I first made them in eighth grade French class under the tutelage of Monsieur Srb, a plump and jolly gay man, probably the first outed man I ever met even though I had no idea of his sexual orientation or really the concept of sexual orientation back in 1997. That requires conidering that people are different than you, and thinking of someone aside from oneself is a stretch for the junior high set, or at least for 13-year-old me. Every year M. Srb would put on a mother's day brunch. Our class, nearly 100 percent teen girls, absolutely loved it. We were assigned a cubby to decorate using glitter, sequins, streamers, fancy paper of all sort and (I am not kidding here) fashion dolls dressed in a variety of French-themed costumes. We sliced up strawberries and made strawberry-whipped cream parfaits. And M. Srb had a crepe maker--a sort of upside-down saute pan that made flipping the crepes easy enough for teens. Thus crepes were solidified as quintessentially French in my Francophilian mind. When I went to Paris seven years later at the age of 20, purchasing a crepe from a cart and eating it in the Jardin des Tuileries, the park between the Louvre and the Arc de Triompe (and the Champs Elysee), was on my short list of things to do.
Another seven years later, I am realizing what a brilliant treat the crepe is. It easily straddles the savory-sweet divide and allows all combinations of items to be rolled in a thin and crisp pancake and served from a truck. If nothing works out for me with writing and culinary school, you'll find me at a farmer's market filling crepes with pork tenderloin and peach mostarda (a concoction I cooked up for class) and chocolate, pears and pastry cream.
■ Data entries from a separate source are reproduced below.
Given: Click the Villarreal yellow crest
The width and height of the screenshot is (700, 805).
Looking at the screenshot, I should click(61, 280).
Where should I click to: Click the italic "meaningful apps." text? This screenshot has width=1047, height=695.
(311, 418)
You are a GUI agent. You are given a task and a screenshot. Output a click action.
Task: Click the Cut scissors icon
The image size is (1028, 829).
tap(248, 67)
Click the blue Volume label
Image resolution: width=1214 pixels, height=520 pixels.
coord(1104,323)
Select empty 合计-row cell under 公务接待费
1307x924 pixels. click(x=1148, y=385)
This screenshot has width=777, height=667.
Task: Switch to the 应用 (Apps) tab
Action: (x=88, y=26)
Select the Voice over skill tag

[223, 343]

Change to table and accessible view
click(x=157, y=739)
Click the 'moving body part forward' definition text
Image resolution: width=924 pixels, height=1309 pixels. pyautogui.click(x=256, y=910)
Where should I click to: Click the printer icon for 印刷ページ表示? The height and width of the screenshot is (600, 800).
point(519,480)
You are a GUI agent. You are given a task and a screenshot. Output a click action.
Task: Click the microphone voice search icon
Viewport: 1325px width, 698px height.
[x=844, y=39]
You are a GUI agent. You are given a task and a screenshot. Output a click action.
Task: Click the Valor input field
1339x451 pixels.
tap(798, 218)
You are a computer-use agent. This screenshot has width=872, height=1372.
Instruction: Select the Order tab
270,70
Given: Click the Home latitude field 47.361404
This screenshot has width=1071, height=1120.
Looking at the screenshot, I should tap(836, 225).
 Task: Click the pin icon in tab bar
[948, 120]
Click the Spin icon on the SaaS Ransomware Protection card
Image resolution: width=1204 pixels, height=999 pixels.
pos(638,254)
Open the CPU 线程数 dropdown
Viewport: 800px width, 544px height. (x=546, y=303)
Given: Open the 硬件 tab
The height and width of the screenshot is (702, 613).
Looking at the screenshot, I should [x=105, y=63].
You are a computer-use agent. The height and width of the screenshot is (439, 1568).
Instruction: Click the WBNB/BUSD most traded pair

Crepes: from On Baking yields 30 six-inch crepes
6 eggs
6 egg yolks12 ounces water
18 ounces milk
6 ounces sugar
1 teaspoon salt
14 ounces flour
5 ounces melted butter
Whisk wet ingredients then add the sugar, salt and flour. Stir in the butter. Let sit for at least an hour before cooking.
Heat a non-stick pan on the stove, melting butter into the pan and then wiping it out just to season the first crepes. Pour one to one-and-a-half fluid ounces of batter into the hot pan, swirling the batter around immediately to coat the pan. Cook until lightly brown on one side, scrape up the edges off the crepe with a spatula, grab a corner with your finger and flip over quickly. Or, if you are deft at flipping sans spatula, give the pan a nice flick of the wrist to turn the crepe. Cook on the other side until golden brown. Remove and fill as you desire.
1 comment:
I don't think M. Srb liked my class at all, because we didn't do the Mother's Day thing. Too bad, because crepes are a gift from God!